Ну вот меня что конкретно не устраивает в политической жизни страны? То, что мне вывеску ресторана скололи, сбрасывая снег. И что мне делать? Я буду думать, как сделать вывеску поменьше, чтобы не скалывали. Буду приспосабливаться. Но я не буду устраивать пикет «Заебали скалывать вывески».
— Получается, что вы думаете только о себе, а о соседе уже не думаете?
— Так дело в том, что если каждый человек будет думать о себе — чтобы в ресторане было чисто, чтобы сырники не давали испорченные, — уже будет заебись.
— Последний раз на митинг выходили за отмену «закона Димы Яковлева».
— За это и я бы, честно говоря, пошел. Только, боюсь, воплями уже не поможешь.
Если ты так сильно переживаешь — нужно брать ребенка. Показывать собственным примером. Вносить общее в частную жизнь. А так, поорать, а ребенка не взять — пиздобольство получается.
— Немногие в России смогут содержать дауна. К тому же общество нетерпимое, среда агрессивная.
— А среда откуда? Среда — это мы все. Неспособные к восприятию правды другого, поскольку у каждого собственная правда. Потому что эти правды сталкиваются. Поэтому и среда такова. Среда — это мы: про нетерпимость для начала нужно понять кремлевцу с белоленточником.
— А можно договориться всем этим правдам?
— В XXI веке вряд ли. В XXI веке, когда настоящее сокращается до мгновения, когда протяженность настоящего очень коротка, любой прогноз будущего — это утопия, а любые скрепляющие идеи все-таки направлены в будущее, а с будущим большие вопросы не только у нас здесь, а вообще на планете.
Поорать, а ребенка не взять — пиздобольство получается.

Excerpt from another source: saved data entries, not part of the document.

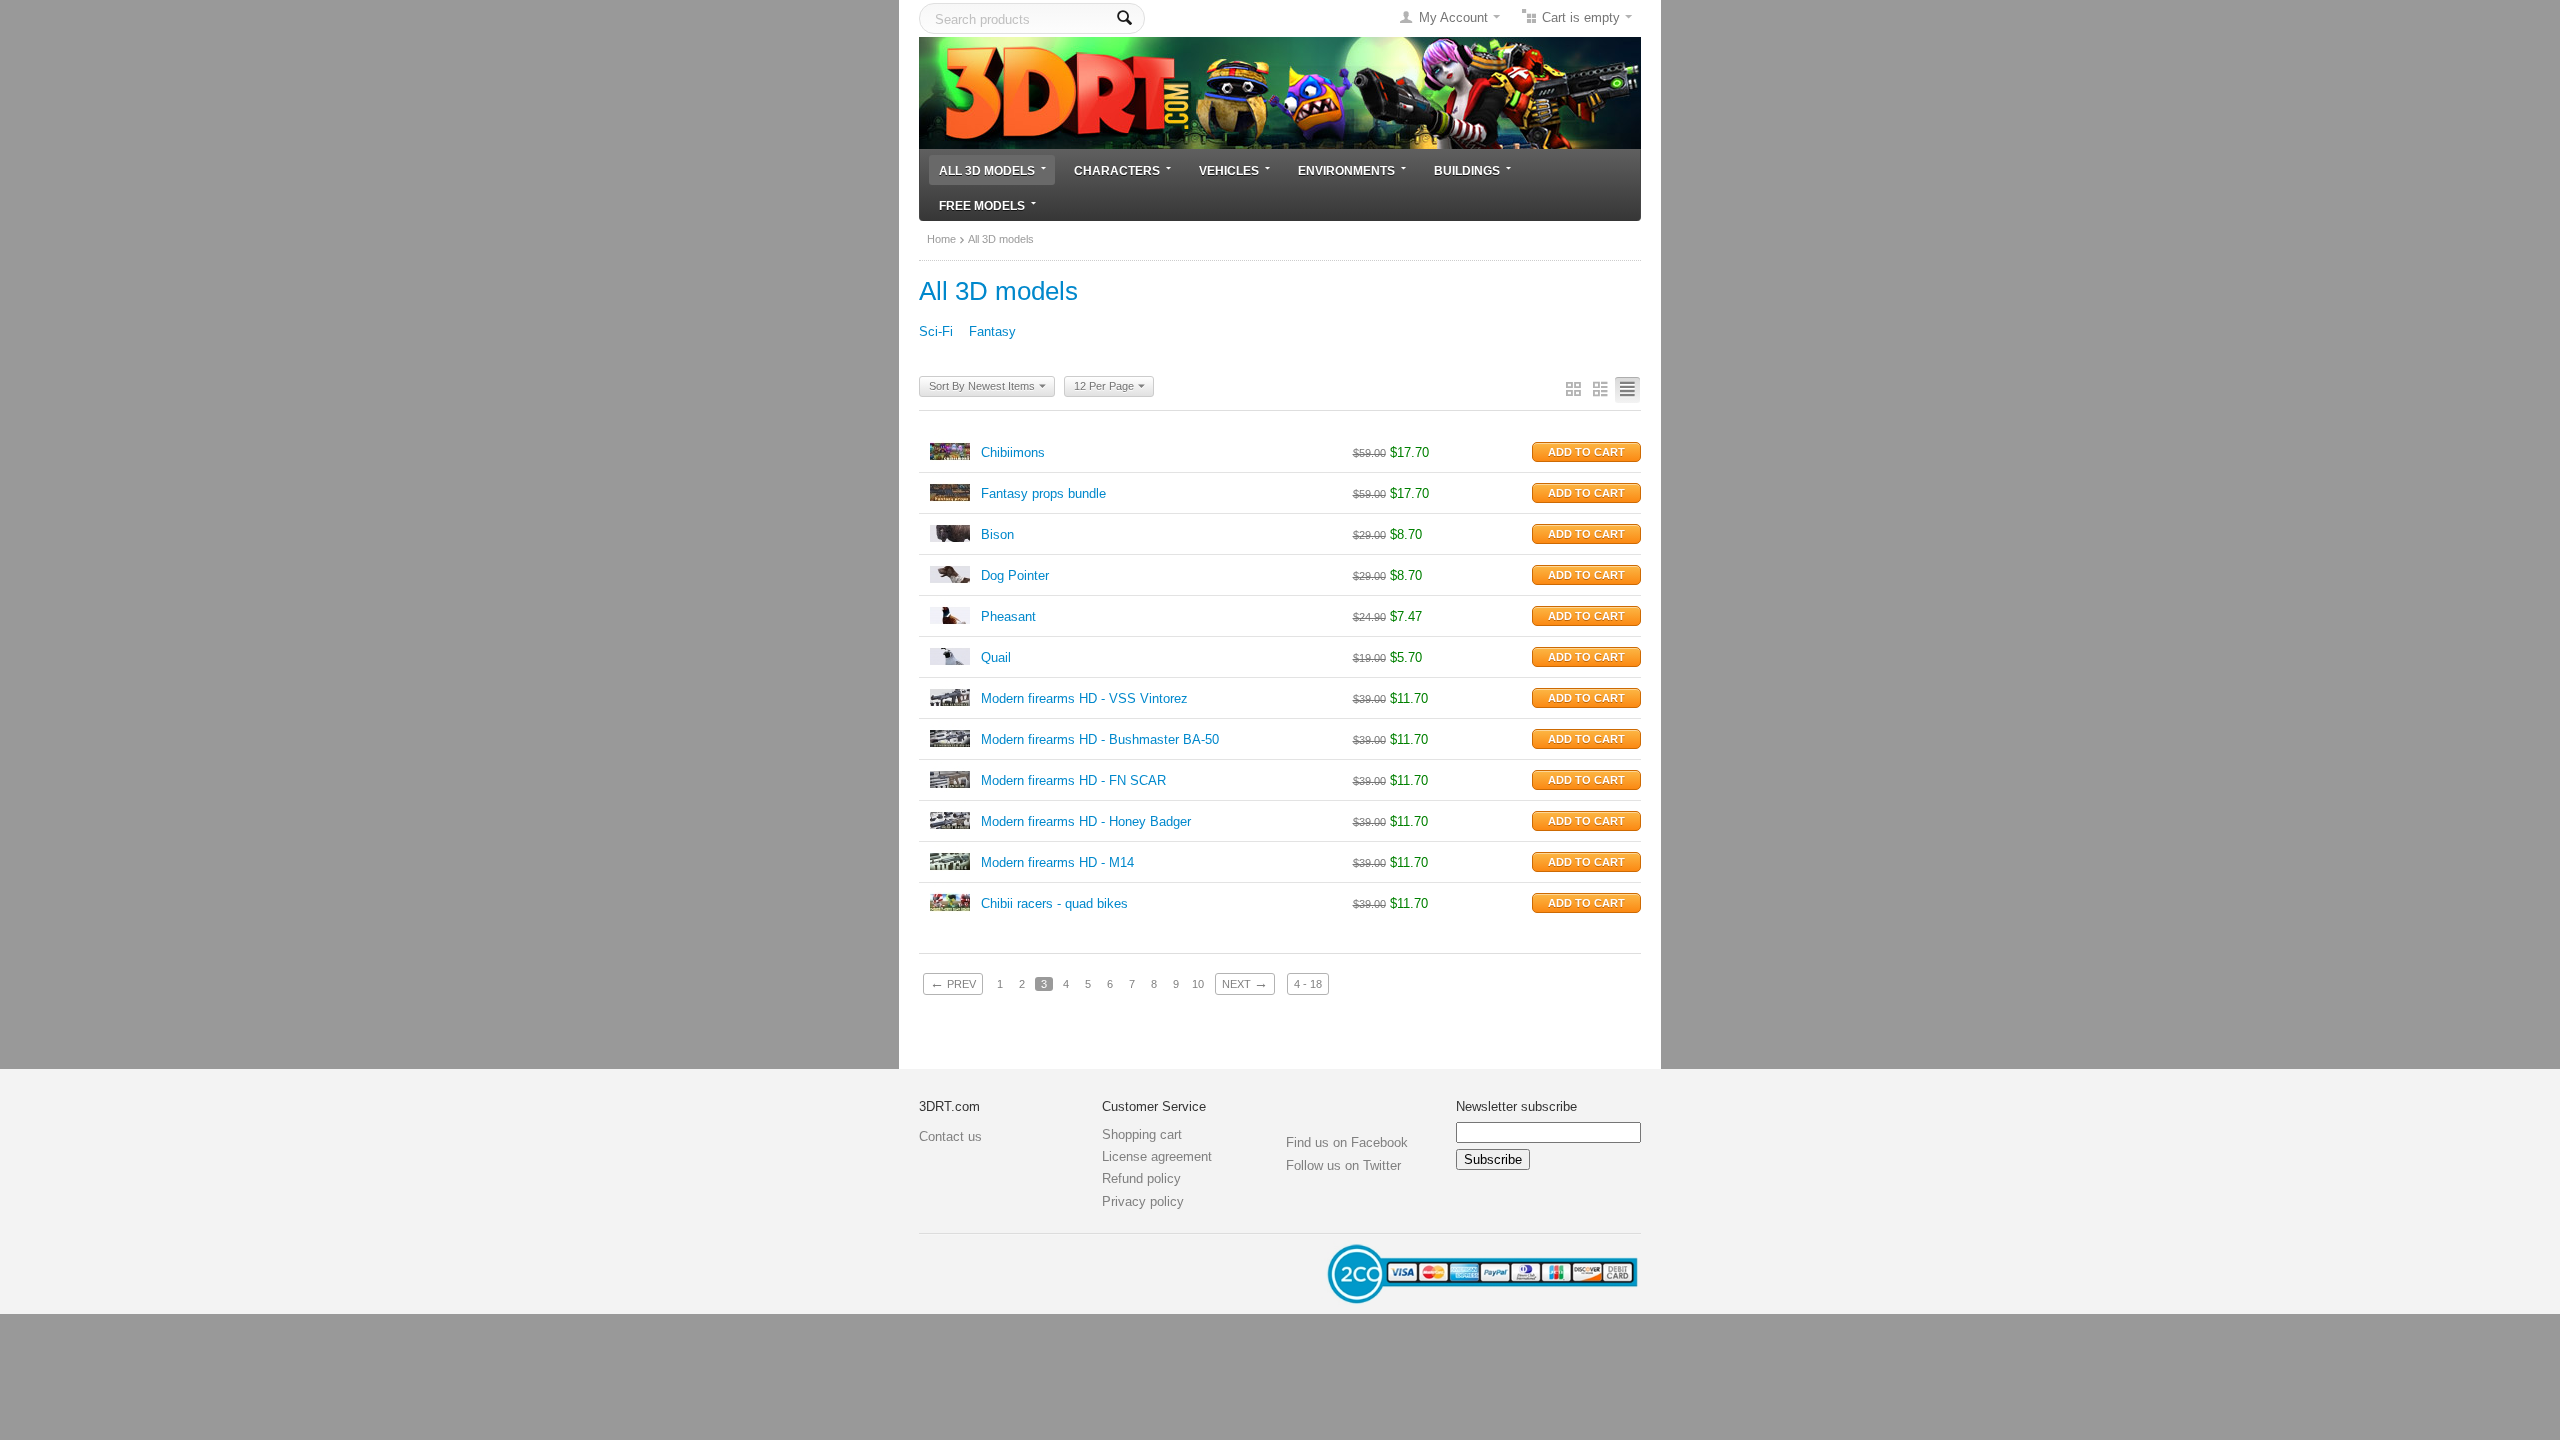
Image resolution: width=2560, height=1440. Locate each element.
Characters (1117, 170)
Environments (1346, 170)
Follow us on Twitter (1343, 1165)
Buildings (1467, 170)
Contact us (950, 1136)
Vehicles (1229, 170)
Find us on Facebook (1347, 1142)
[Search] (1124, 18)
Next (1245, 983)
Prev (953, 983)
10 (1198, 984)
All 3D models (987, 170)
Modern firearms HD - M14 (1057, 862)
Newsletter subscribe (1516, 1106)
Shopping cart (1142, 1134)
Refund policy (1141, 1178)
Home (941, 239)
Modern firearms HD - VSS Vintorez (1084, 698)
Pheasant (1008, 616)
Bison (997, 534)
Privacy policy (1143, 1201)
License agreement (1157, 1156)
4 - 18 (1308, 984)
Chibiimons (1013, 452)
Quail (996, 657)
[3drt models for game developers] (1280, 91)
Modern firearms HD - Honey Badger (1086, 821)
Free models (982, 205)
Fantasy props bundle (1043, 493)
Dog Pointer (1015, 575)
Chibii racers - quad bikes (1054, 903)
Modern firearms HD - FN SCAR (1073, 780)
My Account (1453, 17)
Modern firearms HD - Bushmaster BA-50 (1100, 739)
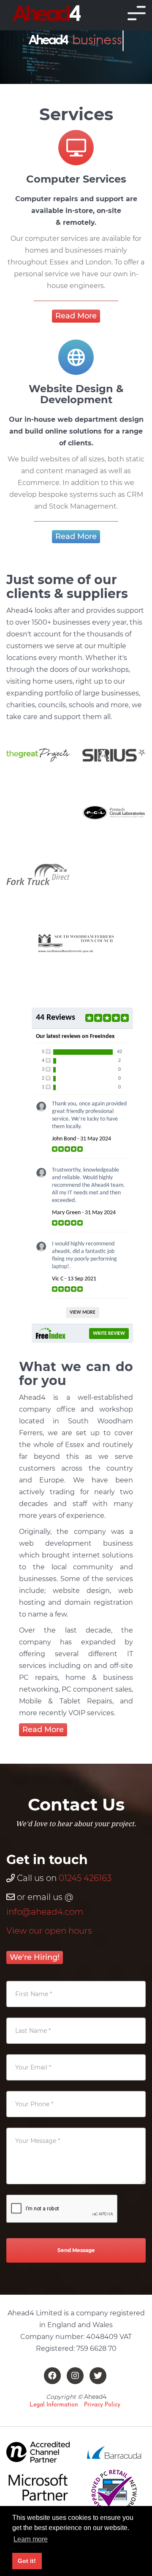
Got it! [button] (27, 2560)
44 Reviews (55, 1017)
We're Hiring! (35, 1957)
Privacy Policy (102, 2405)
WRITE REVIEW (109, 1333)
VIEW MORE (82, 1312)
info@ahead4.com (44, 1912)
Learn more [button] (31, 2539)
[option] (38, 755)
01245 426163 (85, 1878)
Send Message (76, 2250)
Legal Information (54, 2405)
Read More (76, 316)
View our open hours (49, 1931)
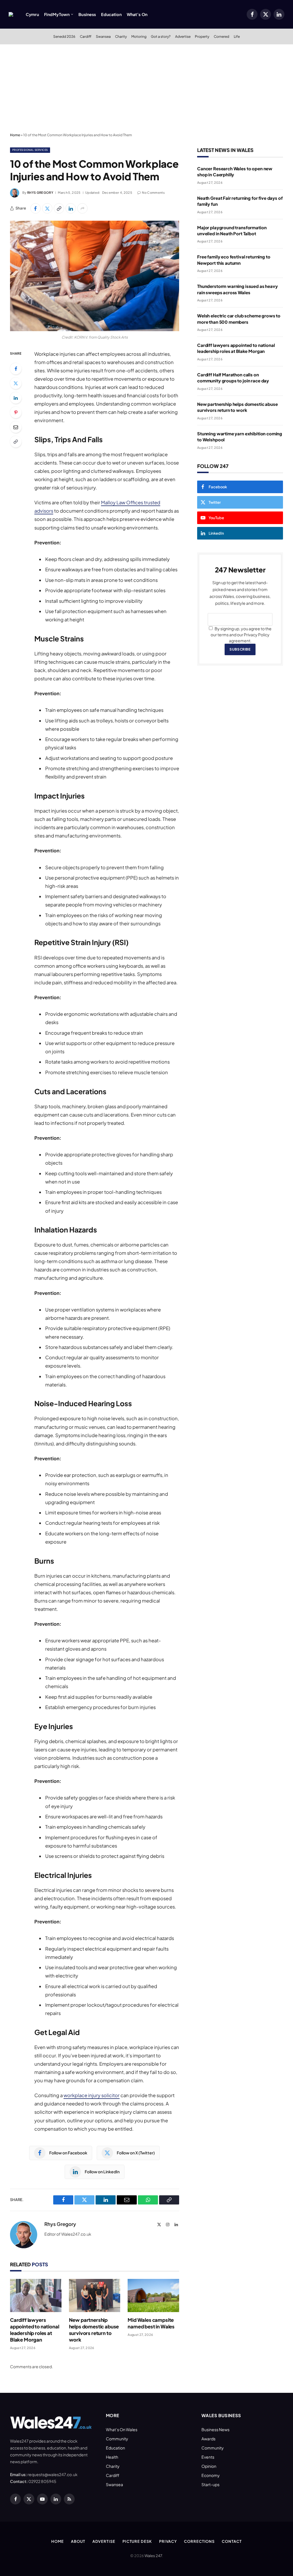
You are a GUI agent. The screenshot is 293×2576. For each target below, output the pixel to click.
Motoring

— Хотя конец света не наступил.
— А это кто как считает. Я думаю, что конец света — личный выбор каждого.
— У вас наступил?
— У меня, думаю, где-то в двухтысячном.
— Что такого случилось в двухтысячном?
— Не знаю, такое ощущение.
— А что было после конца света?
— После конца света было все так, как есть. Нет, это я шучу, конечно. Все разговоры об общем конце, вся истерия, которая случилась, была подогрета социальными сетями. Ура, у нас есть что-то общее: кнопка «лайк». Или: поменяли интерфейс на Фейсбуке, кто-то этому рад, а кто-то не очень, но есть общее, связывающее всех. И конец света тоже должен быть общим. Не личный маленький конец света — как то смерть, а общий, если отключили Фейсбук. Отключение некоего большого общего, глобального Фейсбука — так современному обществу видится конец света.
— А у вас есть профиль на Фейсбуке, кстати?
— Нет. А зачем?
— Информацию получать.
— Фейсбук не дает никакой информации. Нюансы ничего не меняют в общей картине. Я месяца три жил без интернета. Полгода — без мобильного телефона. На практике доказано: от крупных событий я все равно не уйду, а некрупные меня не интересуют.
— Как можно жить без мобильного? А если вы куда-то опаздываете? Пробка?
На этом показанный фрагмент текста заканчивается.